Fragment tekstu >>

--

BHU: Wszystko jest ok.

JM:  To co zawsze powtarzam, ja mam przedłużony tok narracji, tak więc mnie tu trzeba hamować.

BHU: Jest dobrze,nie odpływasz, wiesz jest ok. [śmiech] 

JM: To następne pytanie [śmiech]. Tak albo nie, żebym tak albo nie mógł odpowiadać [śmiech]. 

BHU: Ostatnio, wiesz słuchałem, znasz takiego podcastera Tima Lisa. Tak no to ten koleś jest mega popularny Podcast i on rozmawia z przedsiębiorcami i on właśnie jest mistrzem w zadawaniu pytań i chlubi tym, że nigdy nie zadaje pytań, na które ktoś może odpowiedzieć tak lub nie. 

JM: Ja z tej swojej działki to ja ci teraz ja ci teraz przerwę, bo ja w telewizji zaczynałem  od rozrywki dla dzieci i młodzieży a kończyłem na rozrywce dla dorosłych czyli i my też mieliśmy problem. Taki Kombi czy ktoś wydawał płytę, stoi 15 dziennikarzy ty jesteś na samym końcu i masz zadać pytanie mądre, gdzie wiadomo, że tych 15 wszystkich już to zajęło, tak więc my też zawsze kombinowaliśmy żeby zadać pytanie, w postaci że ok..na płycie zmieściło się 15 utworów i wiadomo, że wszyscy zawsze pytali, który jest pana ulubiony. A my zawsze robiliśmy to w drugą stronę. A gdyby miało się znaleźć tylko czternaście, którym pan wyrzucił. I powiem ci szczerze to mogłeś być piętnastym dziennikarzem w kolejce a nagle dochodziło do tego, że taki kawa się budził nie, podnosił kolory mówi; co o kurde, takiego pytania mi nikt nikt nie zadał i nowa energia. Tak więc to co mówisz, jakby siła jest w zadawniu odpowiedzi.

BHU:  Tak totalnie i on akurat też mówi o tym, że ta sama zasada panuje w biznesie to znaczy, ty zaczynasz dobrze robić biznes w momencie jak sobie zadajesz dobre pytania, nieoczywiste a często absurdalne, że sobie zadać pytania pod tytułem, z kim współpracować, co robić, jak to robić, że po prostu nie dajesz się wepchnąć w takie oczywistości jakieś nie, też nie podpatrujesz innych tylko sam próbujesz rozkminiać różne rzeczy.

--

Wykaz danych >>
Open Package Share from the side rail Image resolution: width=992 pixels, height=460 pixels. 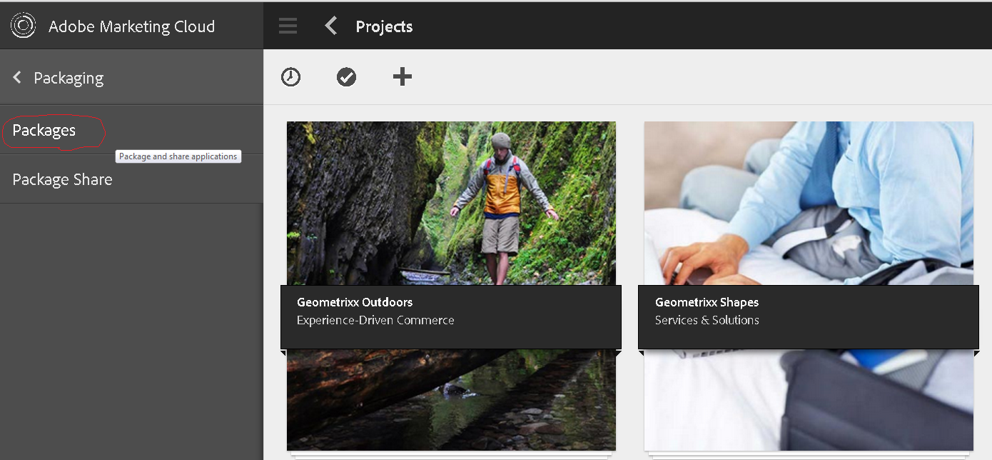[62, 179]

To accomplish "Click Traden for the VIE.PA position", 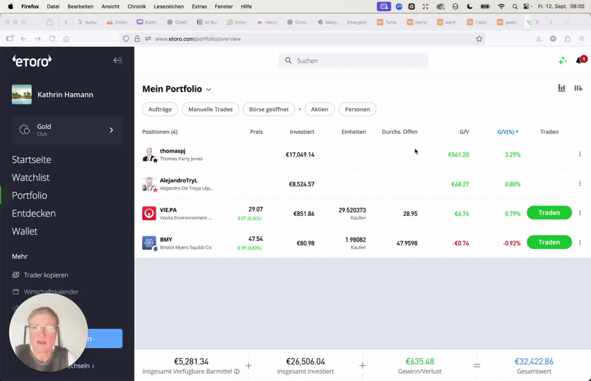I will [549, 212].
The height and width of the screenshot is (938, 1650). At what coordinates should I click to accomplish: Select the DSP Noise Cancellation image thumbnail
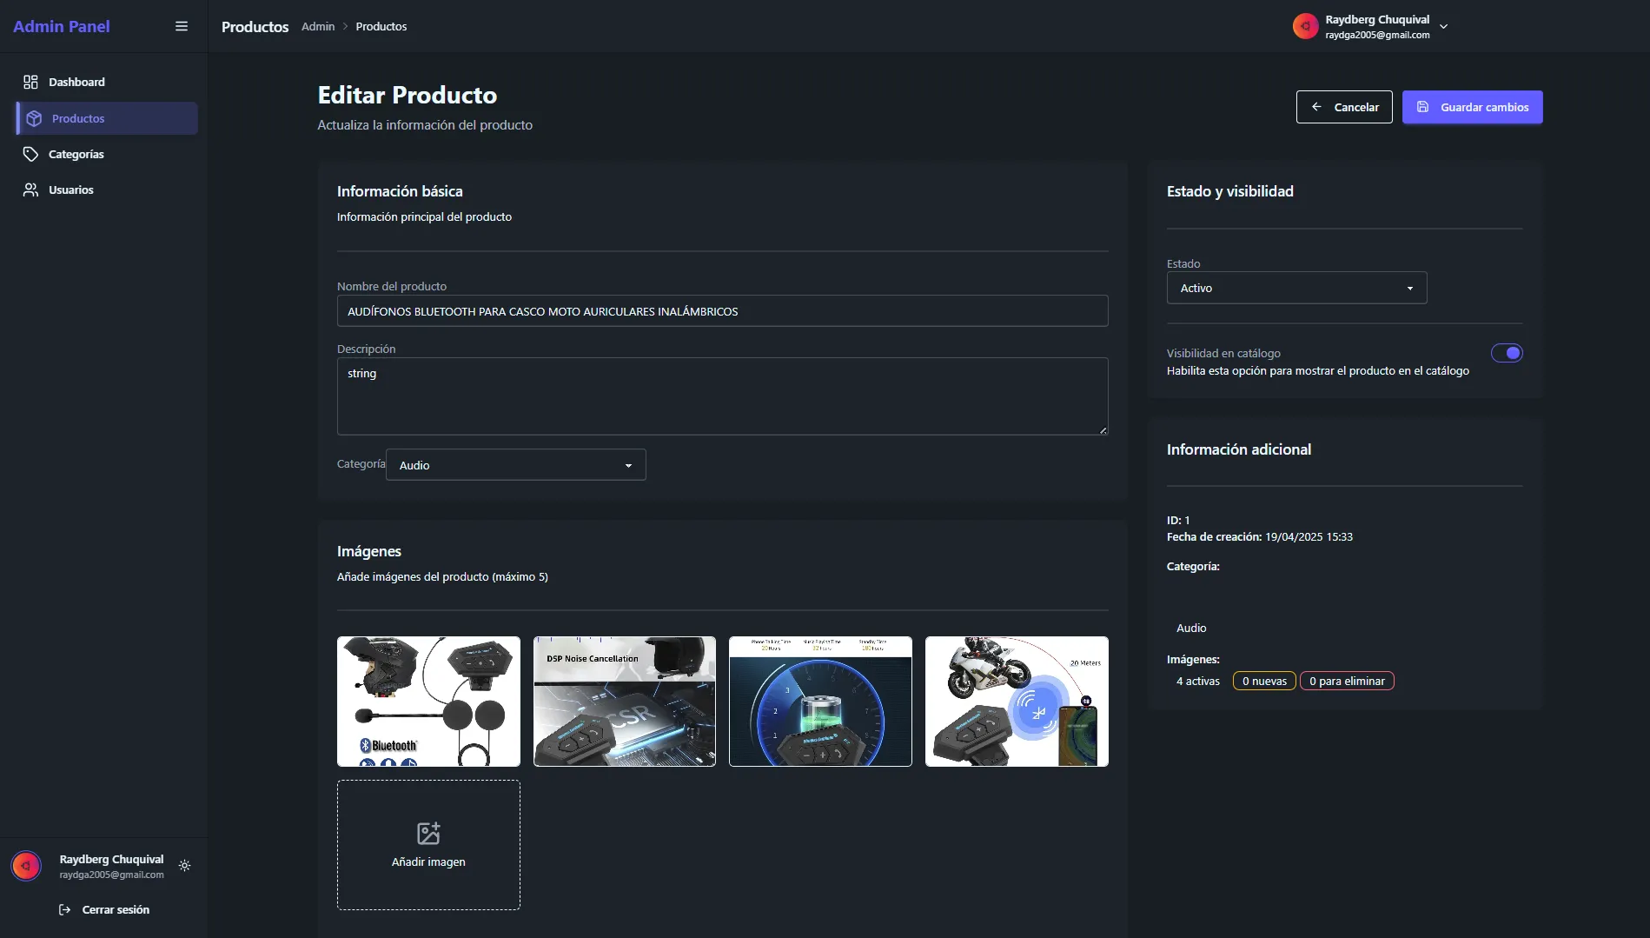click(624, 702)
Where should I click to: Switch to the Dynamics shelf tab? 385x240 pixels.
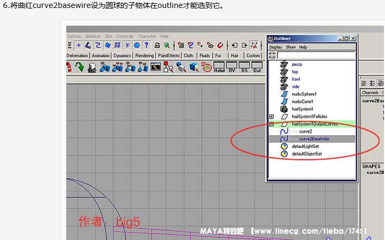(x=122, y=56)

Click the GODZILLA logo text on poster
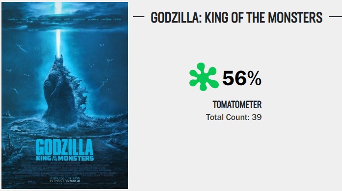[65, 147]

--

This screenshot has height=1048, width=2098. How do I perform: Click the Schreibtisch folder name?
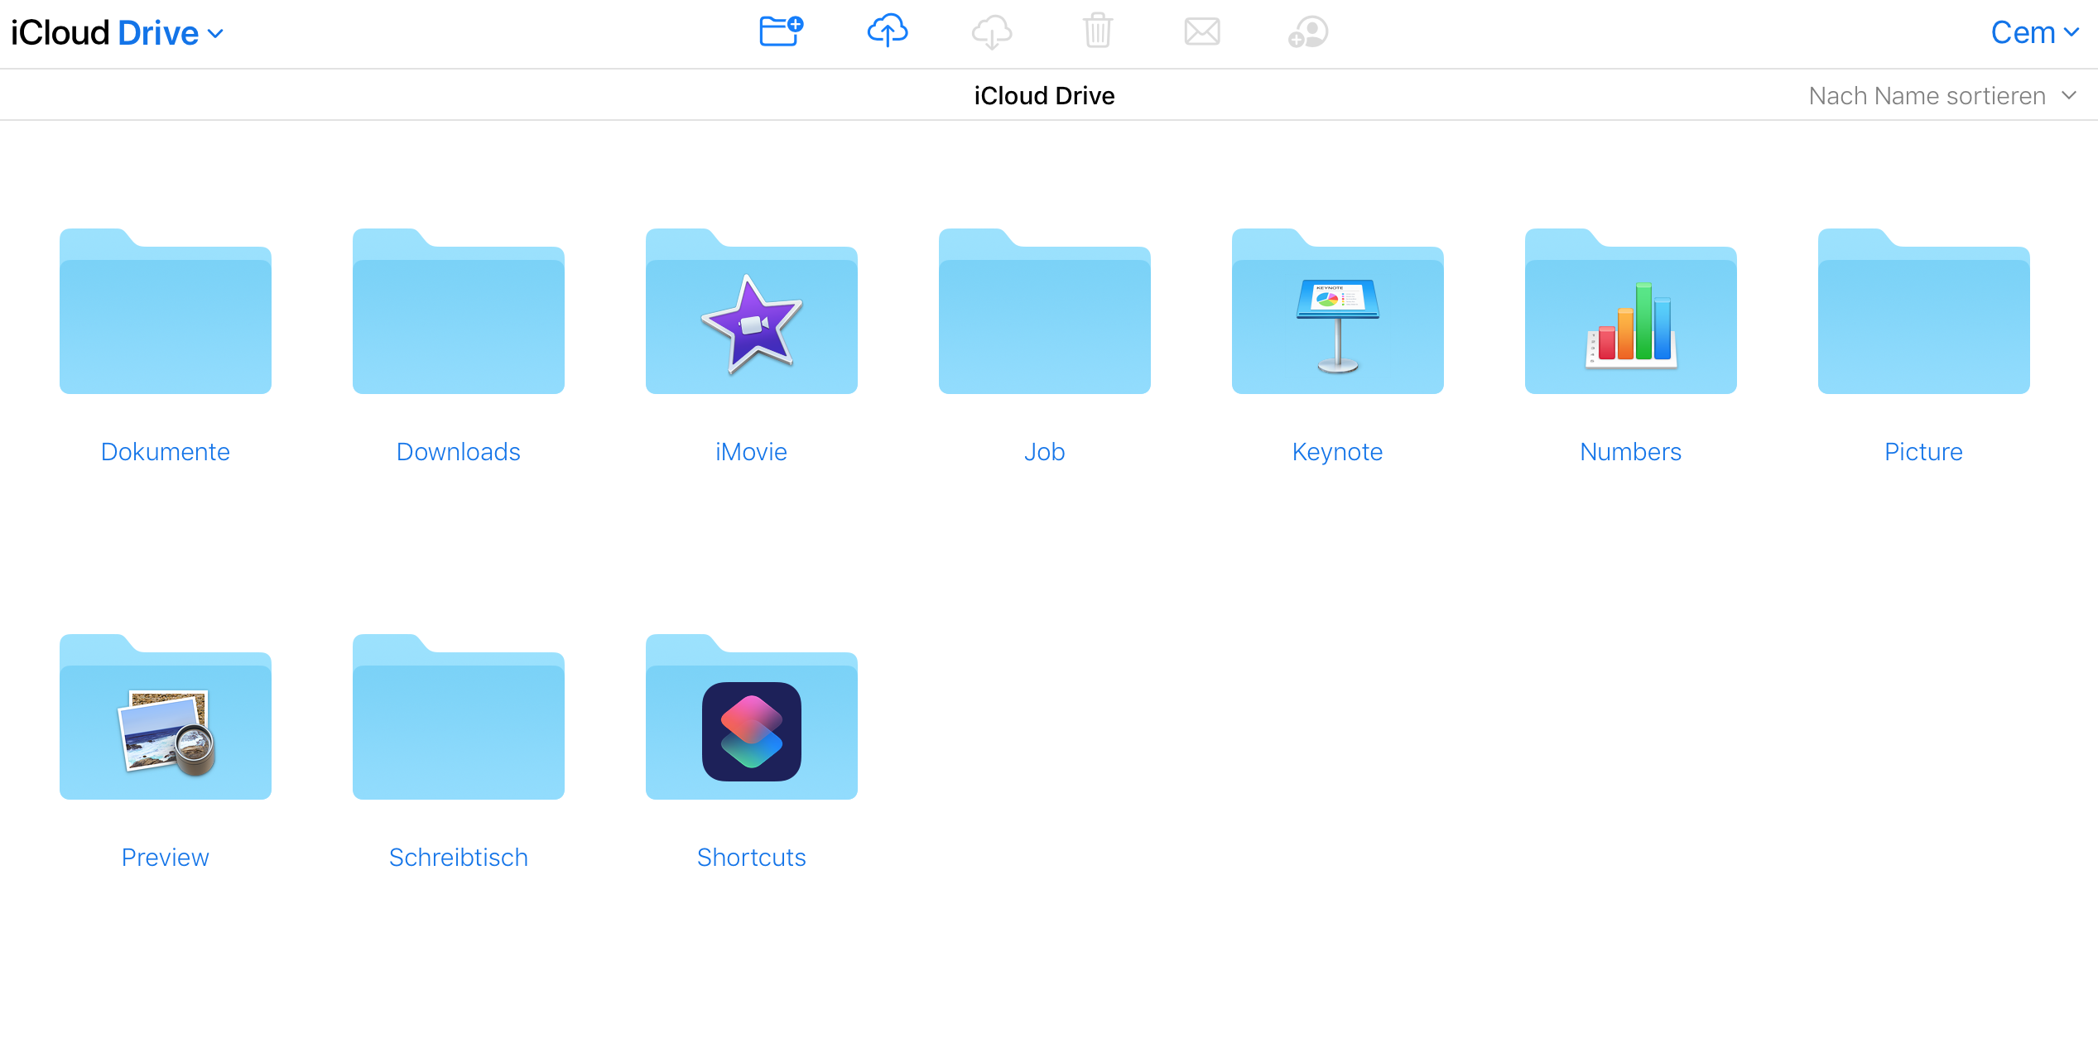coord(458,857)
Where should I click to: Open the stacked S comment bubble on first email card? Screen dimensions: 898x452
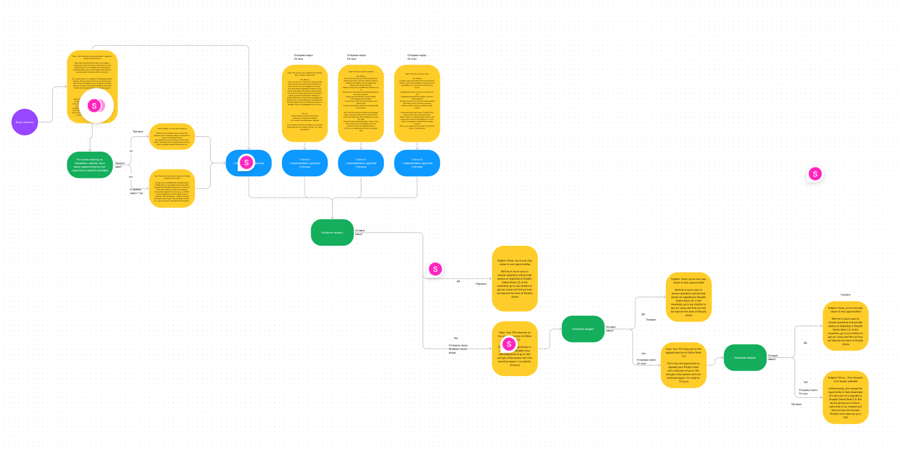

--

Zadania do wykonania >>
a – Odpowiedz krótko na pytania do tekstu:
(i) Od jakiej rozrywki JM zaczynał pracę w telewizji?
(ii) Z kim rozmawia podcaster, o którym opowiada BHU?
(iii) Ile utworów zmieściło się na płycie w przykładzie podanym przez JM?
b – Proszę przytoczyć z tekstu dosłowny fragment zawarty między „BHU: Ostatnio, wiesz” a „tak lub nie.”, łącznie z tymi słowami.
c – Wyjaśnij na podstawie tekstu, dlaczego JM i jego koledzy pytali artystów o utwór, który wyrzuciliby z płyty.
Odpowiedzi opieraj wyłącznie na tekście, bez korzystania z wykazu.

Rozwiązania po kolei >>
a –
(i) Od rozrywki dla dzieci i młodzieży.
(ii) Z przedsiębiorcami.
(iii) Piętnaście.

b –
BHU: Ostatnio, wiesz słuchałem, znasz takiego podcastera Tima Lisa. Tak no to ten koleś jest mega popularny Podcast i on rozmawia z przedsiębiorcami i on właśnie jest mistrzem w zadawaniu pytań i chlubi tym, że nigdy nie zadaje pytań, na które ktoś może odpowiedzieć tak lub nie.

c – Dziennikarz na końcu kolejki musiał zadać mądre pytanie, choć kilkunastu poprzednich już wszystko zajęło i zawsze pytało o ulubiony utwór. Dlatego JM i jego koledzy odwracali to pytanie i pytali, który utwór artysta by wyrzucił, gdyby na płycie miało się znaleźć tylko czternaście.